なあの腕を少し拡げて、くるりと向き合う。なあの目には困惑と欲望が渦巻いてて、途方に暮れているのが伝わる。
「やってみないとわかんない。でも、駄目だったとして、途中で止められる?」
「大丈夫だよ、昔とは違うから」
「我慢できないってたった今言われたんだけどね……」
「あれっ?」
ホントだ、と目を丸くするなあに笑ってしまう。なあの首に腕を回して再び距離をゼロにする。なあの力が強くなった。震えそうになるのを、奥歯を噛み締めてこらえる。
「キス、して、いい?」
「……うん」
粘膜って敏感だ。刺激に跳ねるとなあの充血したものも跳ねた。もう何年もなかった感触。懐かしい違和感。―――ああ。
なあの手が素肌に触れると、粟立つ。でもそれは
ただし、今、この恐怖感が先に立つのは、愛のないセックスで構築されたのか、もともとだったのか。……愛はなかったろ。なあの好きはぜんぜんあたしを見てなかった。愛なんかなかった。そんなものを何年も。それでもなあと別れる直前までは、こんなに過剰に怯えがくることはなかった。あの頃よりずっと向かい合って触れ合ってるのに。

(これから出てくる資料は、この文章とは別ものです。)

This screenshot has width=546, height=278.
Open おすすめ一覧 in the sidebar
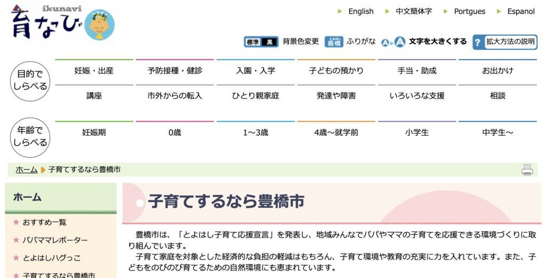click(x=45, y=223)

なあは掌全体で撫で回して感触を確かめながら、指先で繊細に愛撫する。すごく気を遣われてるのを感じる。それはとてもうれしい。のに。けど。
こわい。
あたしは、この『こわい』気持ちから抜け出せるんだろうか。優しくされたら上書きできるんだろうか。同じ相手でも。
なあがゆっくりと、あたしの熱を上げてゆく。呼吸が細かくなる。
そうやって、触れられる面積を拡げていって、
慣れるだろうか。
慣れなきゃいけないんだろうか、こんなこと。
ないものはあげられない。せめて身体だけでもあげられたらこのこは充足するんだろうか。
誰ともセックスしなくたって、楽しく生きられる。
恋愛しなくたって、結婚しなくたって。
でもそれをとてもとても欲しい人が、世の中にはいるのだ。
なあは優しい。以前も優しかったけれど、私の反応を確かめながら―――怯えを見張りながら―――そっと触れる。
そこに触れられた時も、一瞬血が引いたけど、なあはなだめるようにゆっくりほぐしていく。
そんなにゆっくりと時間をかけて。なあは。
「まお、挿れるよ」
低く、焦りを含む声音で、告げた。
奥歯が鳴る。喉がつれる。あてがわれた瞬間、蹴飛ばしていた。
驚いて顔を見合わせたのは2人とも。
「ああ、もう……最低だ。なあ、ごめん……お腹大丈夫?」
お腹か胸か。蹴飛ばした場所すらわからない。ああ。できないなら始めなきゃよかったんだ。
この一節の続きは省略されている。